## What is being asked
Each line of the data below between the one containing "Open HOUX Fabien link in 100 Dos row" and the one containing "Task: Open the Contact Us page", both included, is to be repeated exactly. Please omit pictures.

Content starts

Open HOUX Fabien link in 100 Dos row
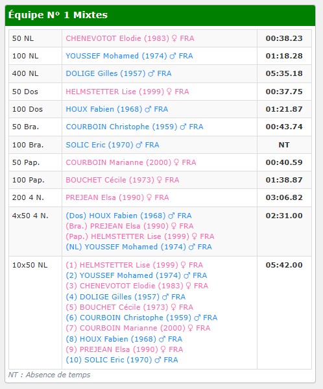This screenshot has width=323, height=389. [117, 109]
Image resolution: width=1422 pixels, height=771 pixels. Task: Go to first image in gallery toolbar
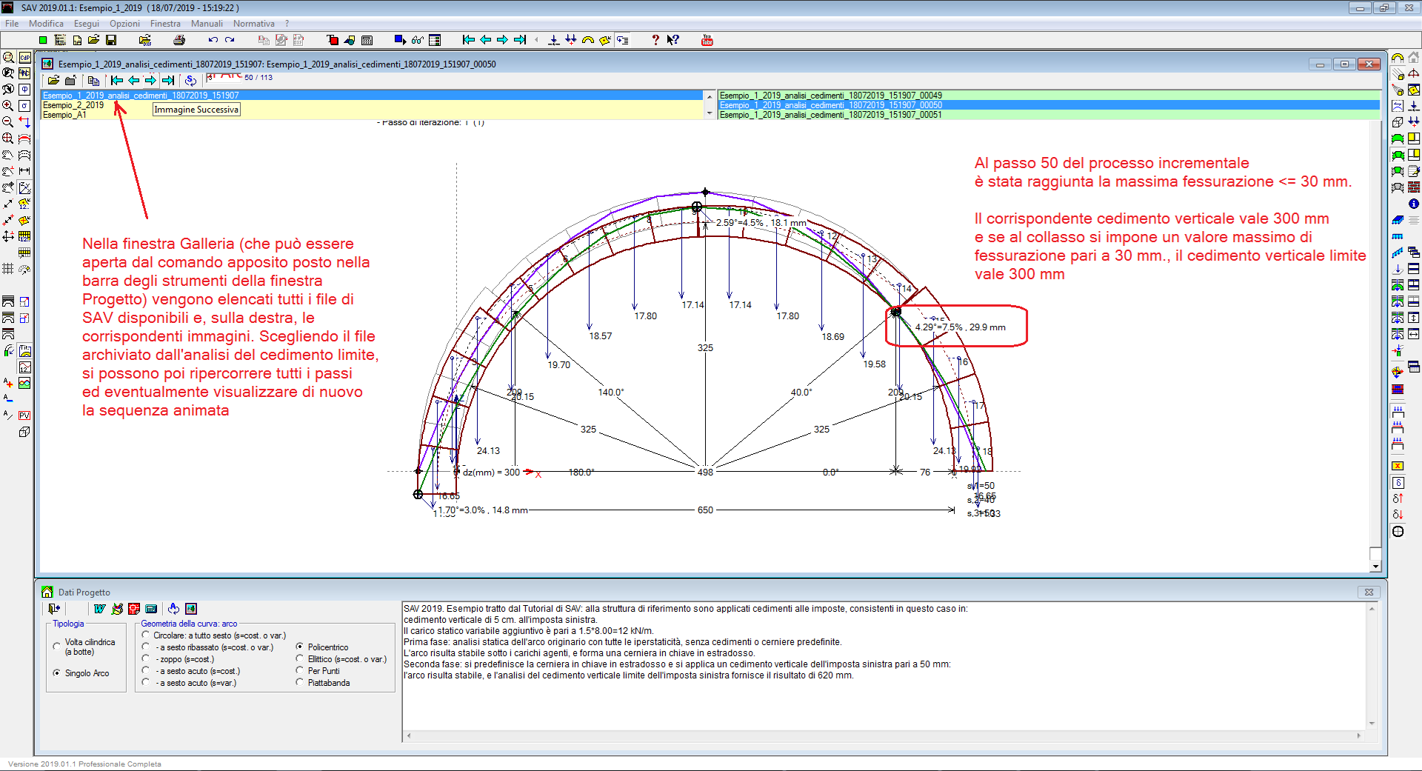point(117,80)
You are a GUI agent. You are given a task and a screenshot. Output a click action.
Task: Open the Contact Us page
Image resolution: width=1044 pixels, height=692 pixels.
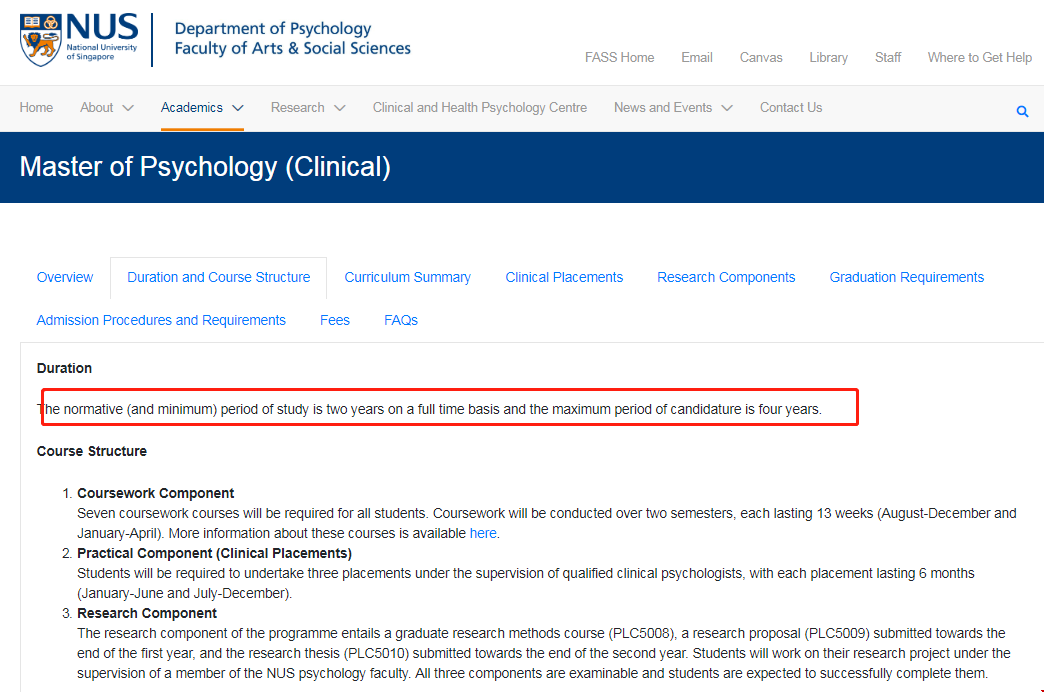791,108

Content ends
Content starts

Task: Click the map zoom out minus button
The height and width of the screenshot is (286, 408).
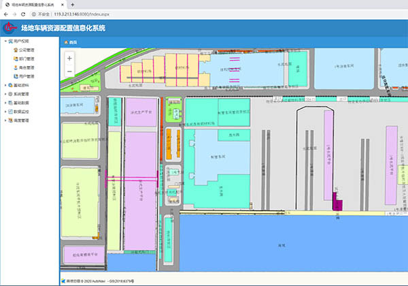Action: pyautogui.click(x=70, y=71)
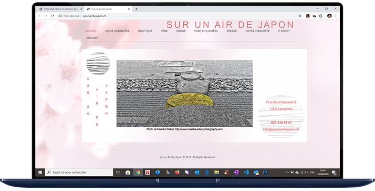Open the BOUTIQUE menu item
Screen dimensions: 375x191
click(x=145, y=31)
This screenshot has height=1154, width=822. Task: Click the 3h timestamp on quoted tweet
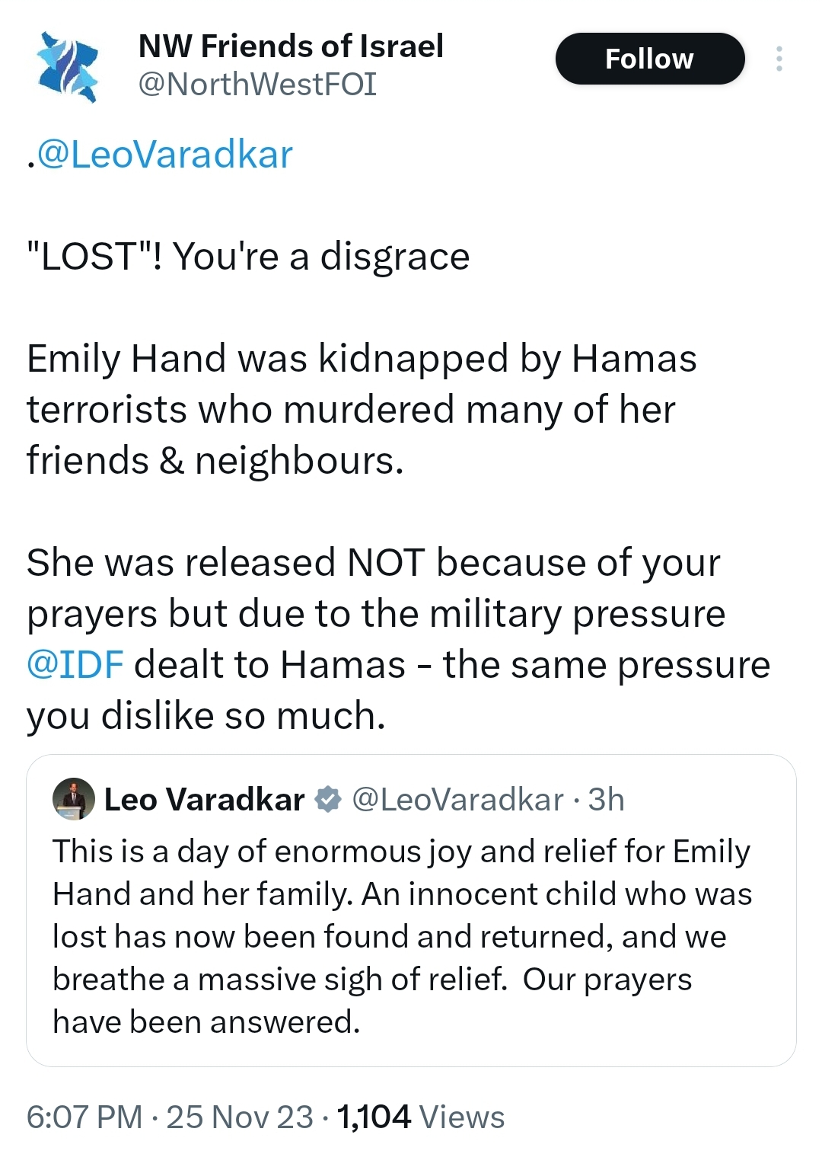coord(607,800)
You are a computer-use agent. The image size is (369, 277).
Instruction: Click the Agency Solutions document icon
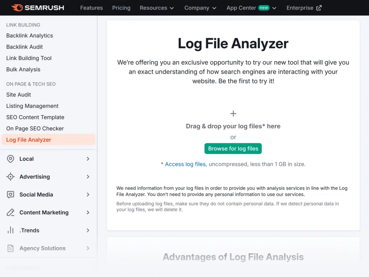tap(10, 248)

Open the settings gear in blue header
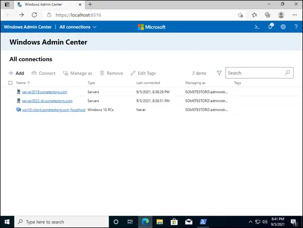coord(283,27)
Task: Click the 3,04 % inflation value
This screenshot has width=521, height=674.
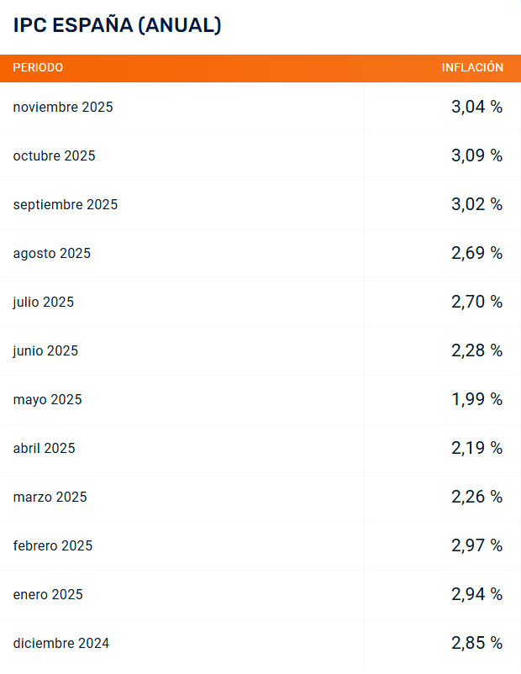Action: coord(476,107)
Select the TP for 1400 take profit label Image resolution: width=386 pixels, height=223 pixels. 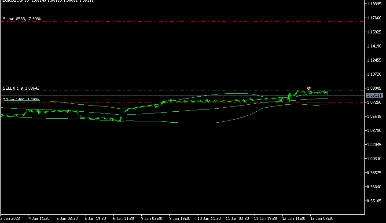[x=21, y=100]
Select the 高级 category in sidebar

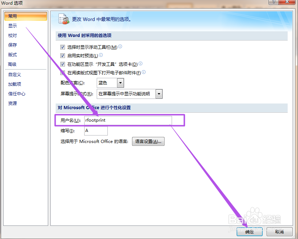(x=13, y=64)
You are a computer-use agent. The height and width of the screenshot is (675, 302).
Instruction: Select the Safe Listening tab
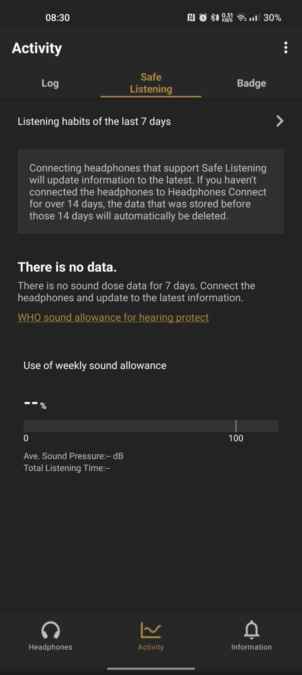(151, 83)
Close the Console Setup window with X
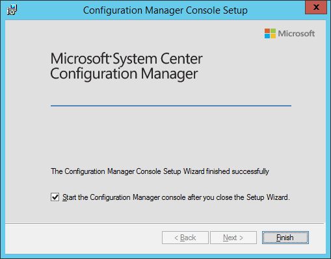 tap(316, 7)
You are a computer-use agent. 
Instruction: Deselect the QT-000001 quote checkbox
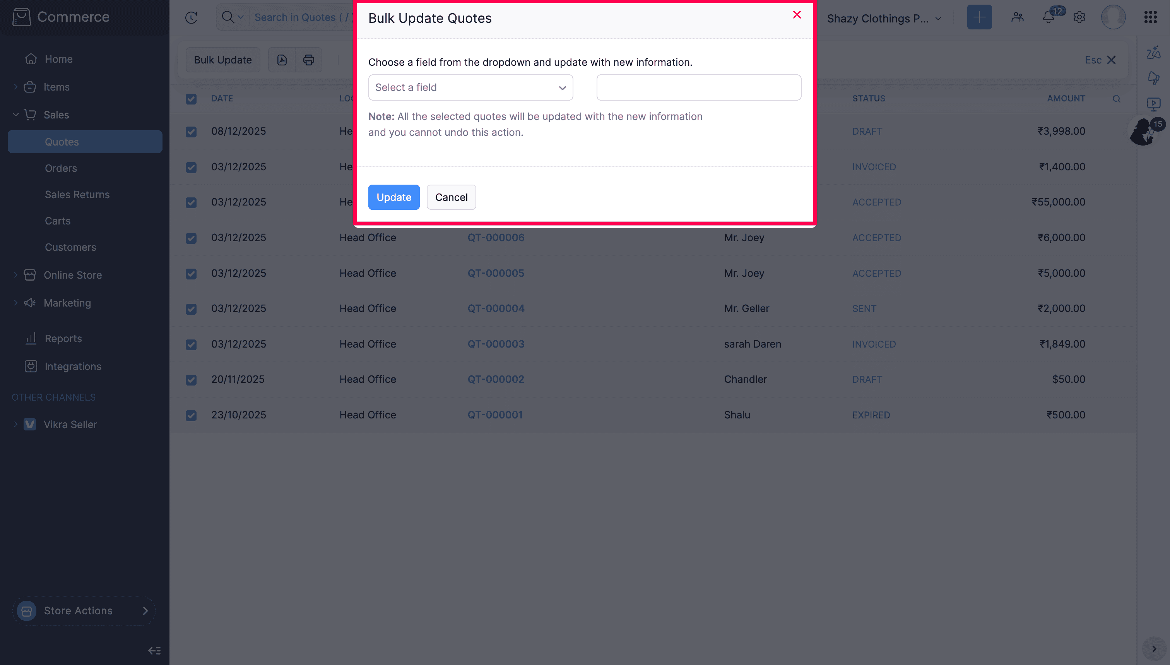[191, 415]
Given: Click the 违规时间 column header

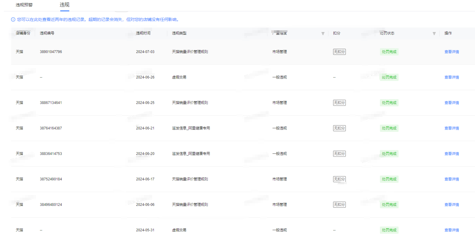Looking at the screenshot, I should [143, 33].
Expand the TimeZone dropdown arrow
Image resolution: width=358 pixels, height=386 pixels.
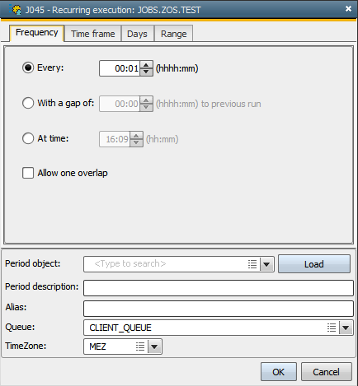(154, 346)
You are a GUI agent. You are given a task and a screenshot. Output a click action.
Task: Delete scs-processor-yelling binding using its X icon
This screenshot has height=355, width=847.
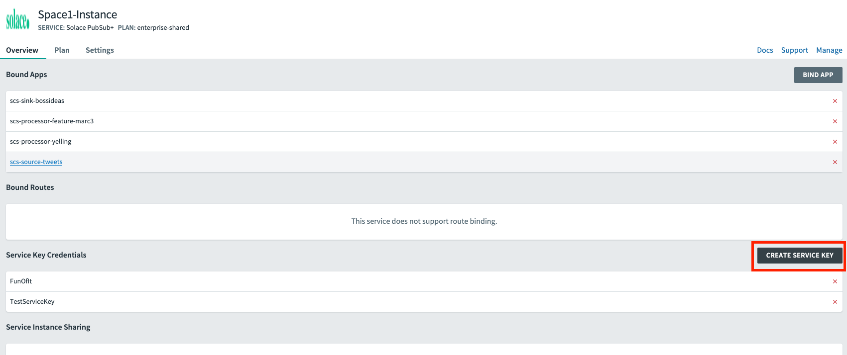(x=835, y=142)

Content ends

## Task solution
Open HOUX Fabien link in 100 Dos row
This screenshot has width=323, height=389. [117, 109]
Image resolution: width=1422 pixels, height=771 pixels. Task: Go to first image in gallery toolbar
point(117,80)
You are a GUI agent. You are given a task and a screenshot. Output a click action.
Task: Open the Contact Us page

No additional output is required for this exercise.